-------- INPUT FOR THIS TASK --------

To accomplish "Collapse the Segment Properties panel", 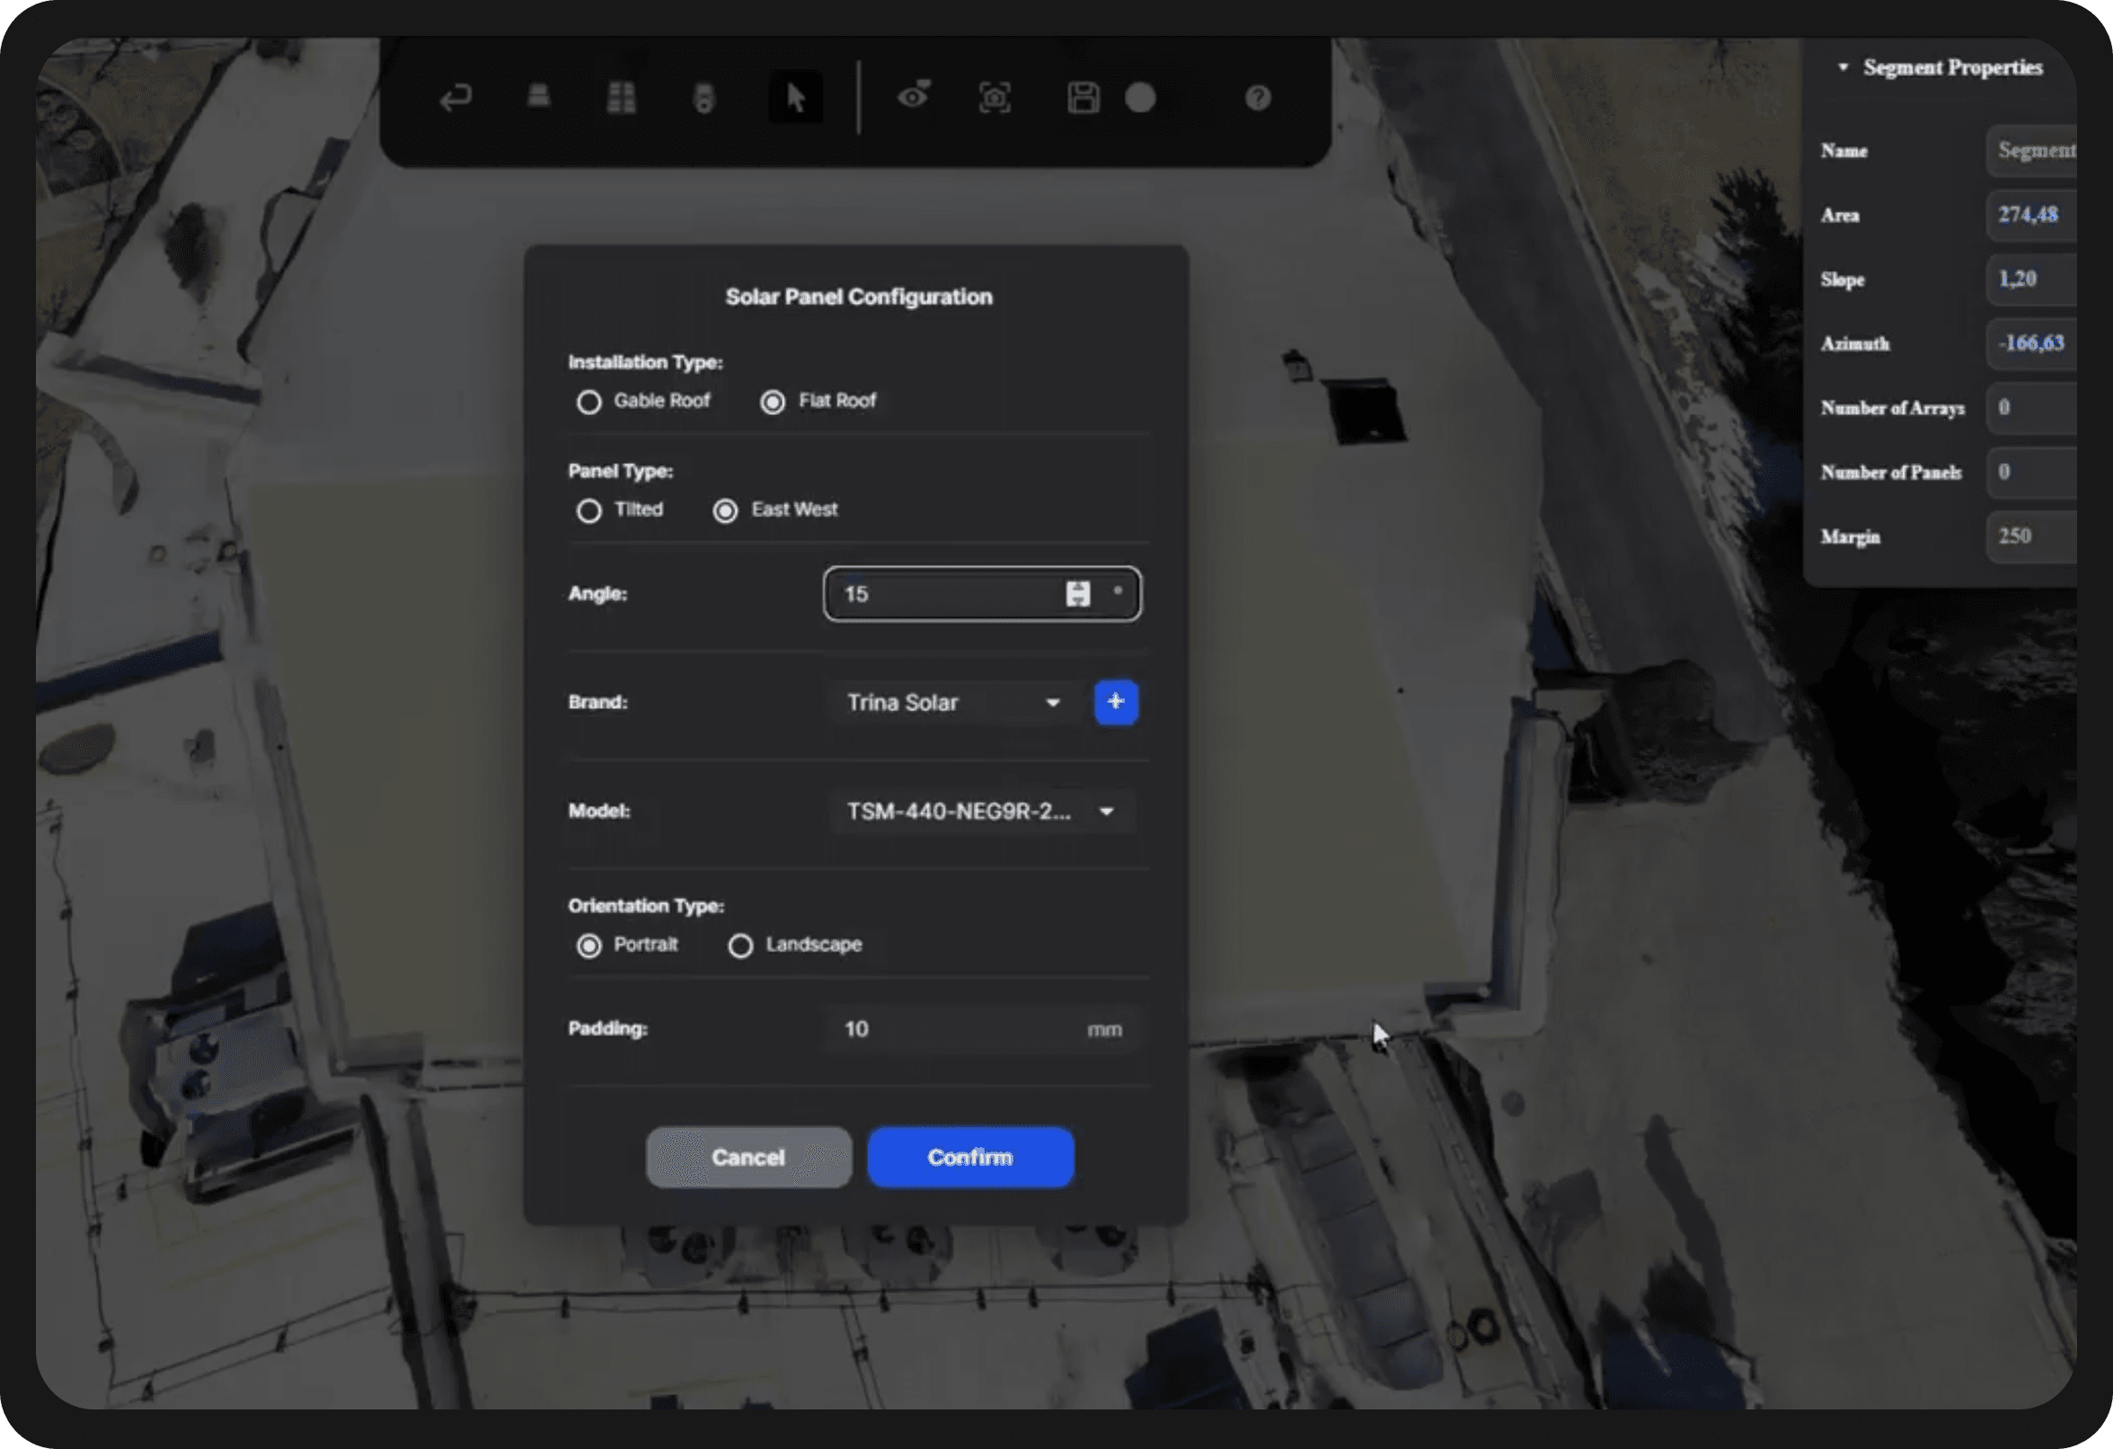I will point(1843,66).

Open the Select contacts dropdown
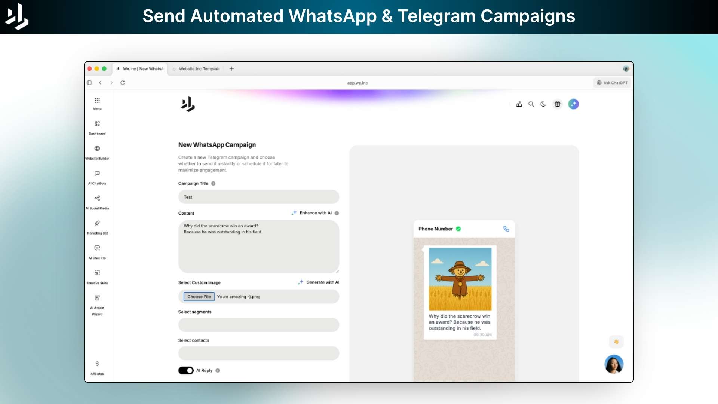pyautogui.click(x=258, y=353)
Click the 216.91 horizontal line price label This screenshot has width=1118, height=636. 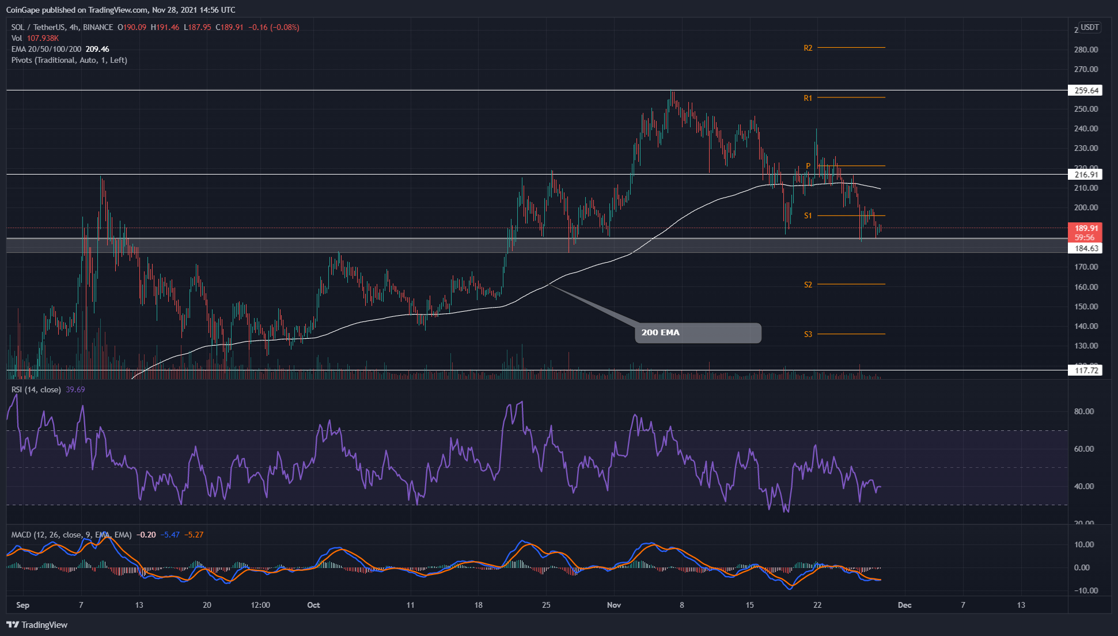pos(1085,175)
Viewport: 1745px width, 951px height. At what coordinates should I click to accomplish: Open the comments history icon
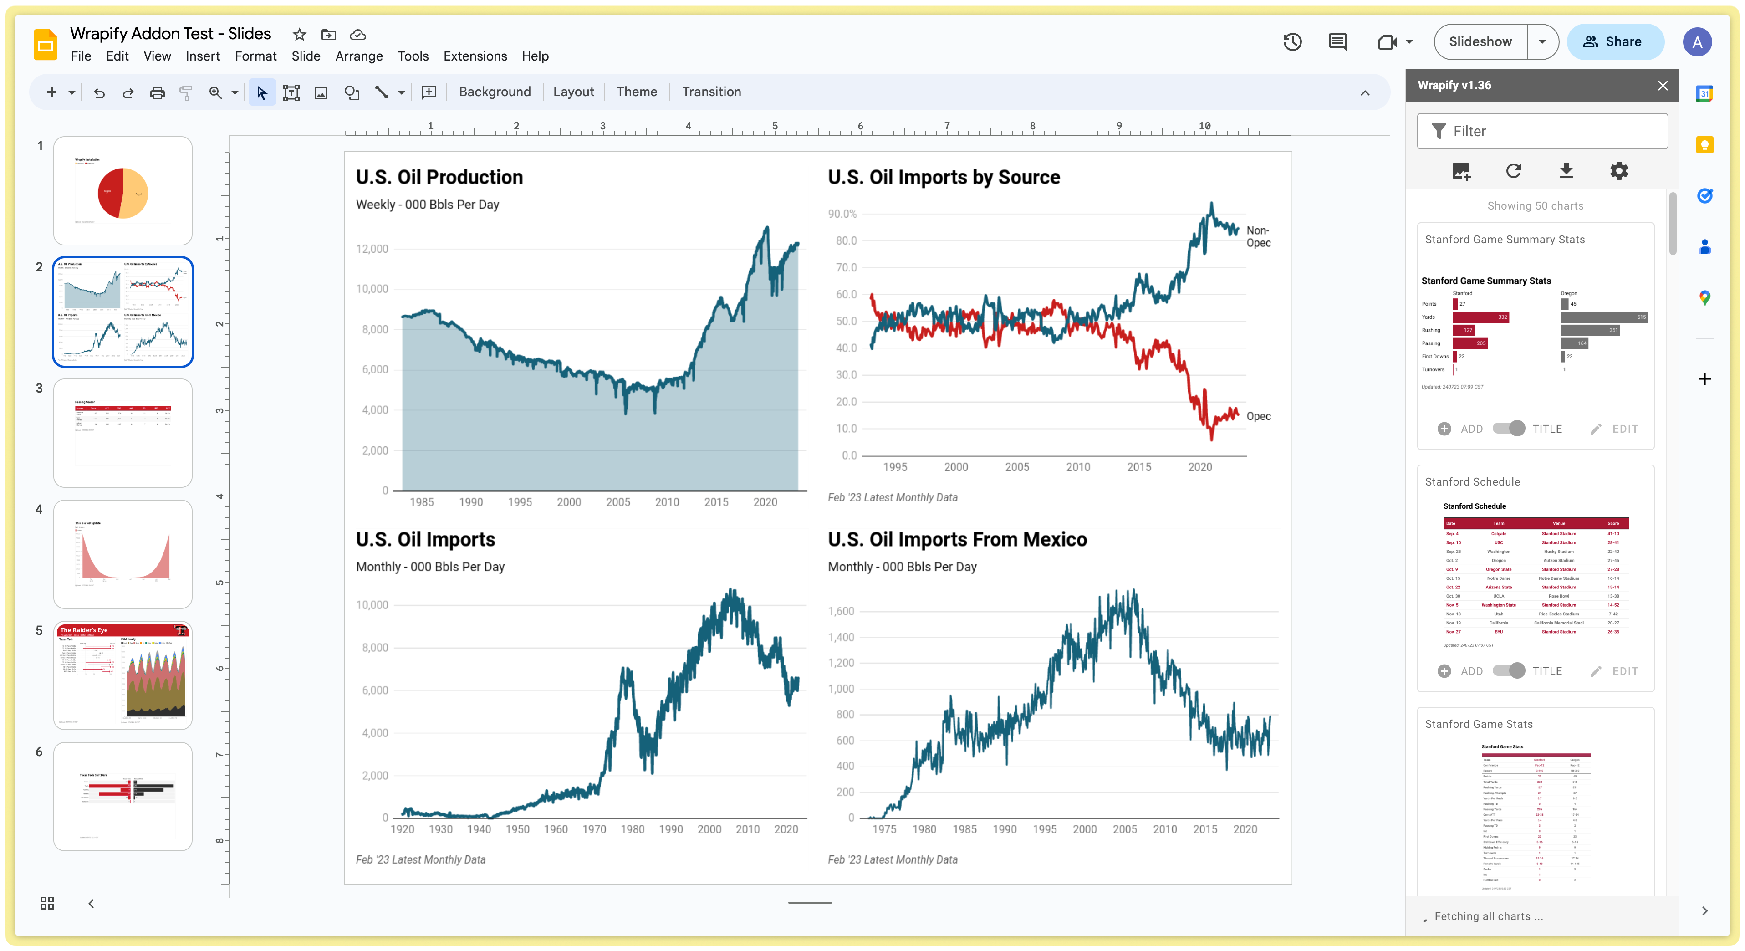point(1337,42)
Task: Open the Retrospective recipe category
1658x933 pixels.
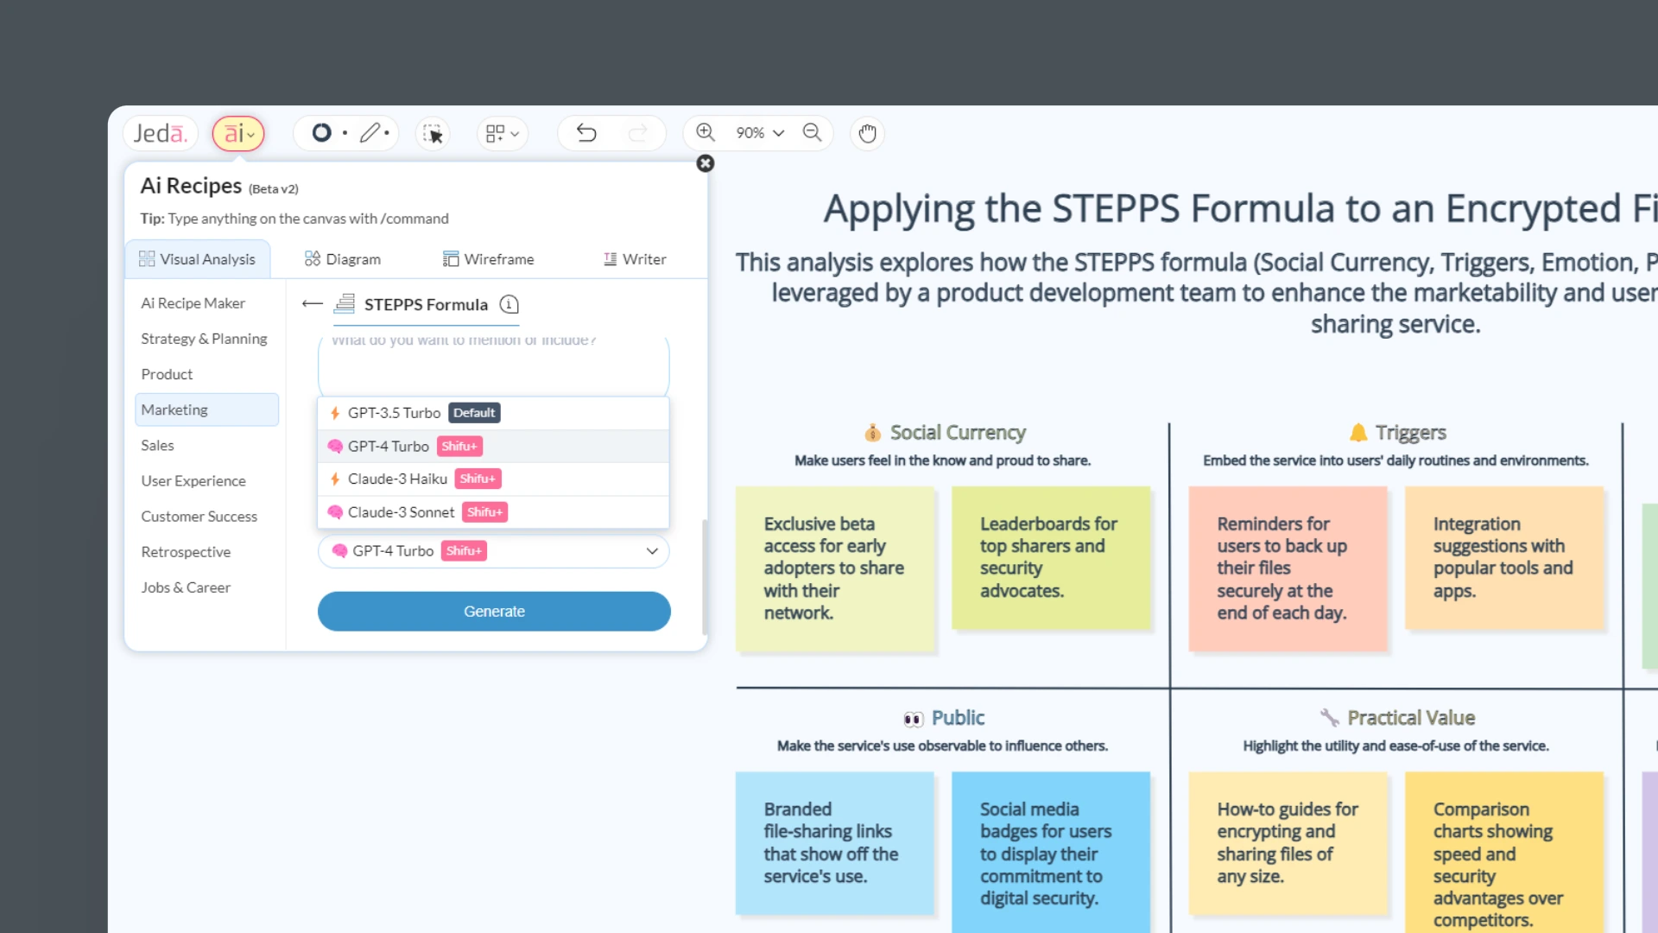Action: pyautogui.click(x=186, y=551)
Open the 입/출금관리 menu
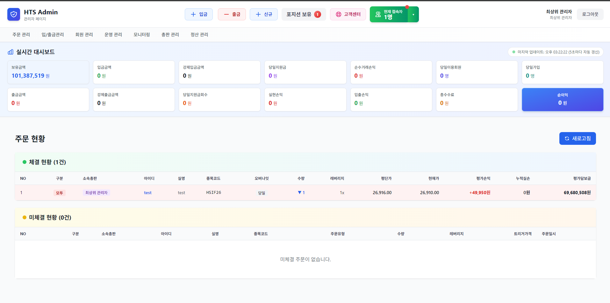This screenshot has width=610, height=303. point(53,34)
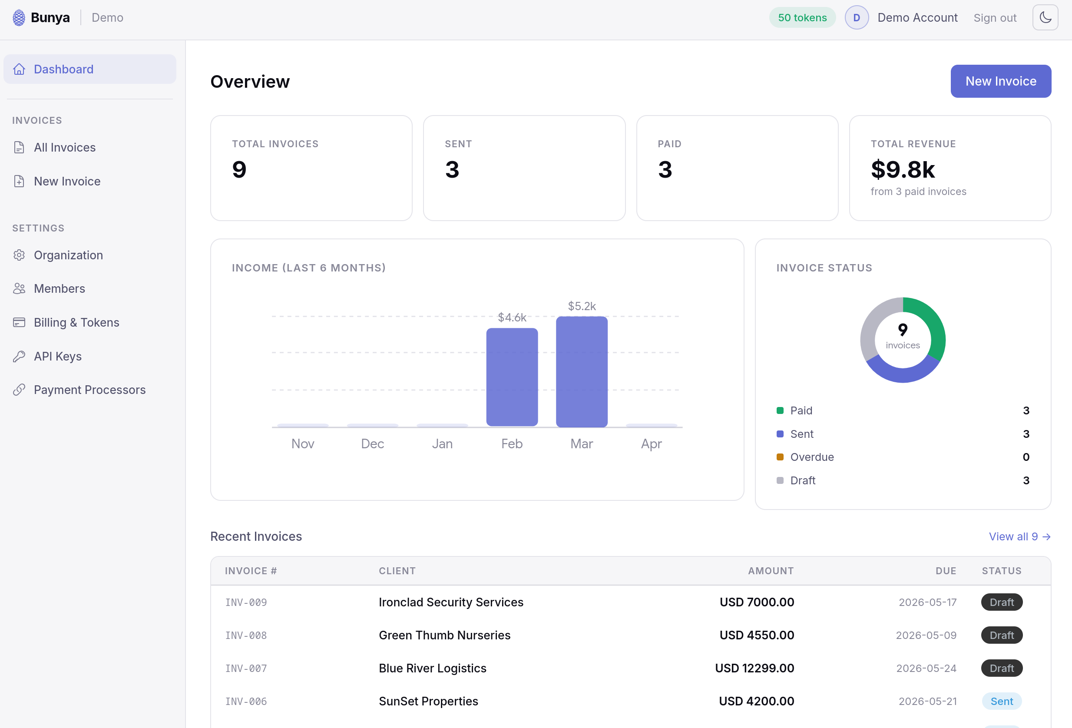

--------

> _WORK REQUEST_
Only the lines from the one with "Task: Open the Retrospective recipe category" through the final line of the entries above should be transcribed, exactly and without pictures.

> _SOLUTION TO THIS PROBLEM_
Task: Open the Retrospective recipe category
1658x933 pixels.
Action: pyautogui.click(x=186, y=551)
Open the 입/출금관리 menu
This screenshot has width=610, height=303. point(53,34)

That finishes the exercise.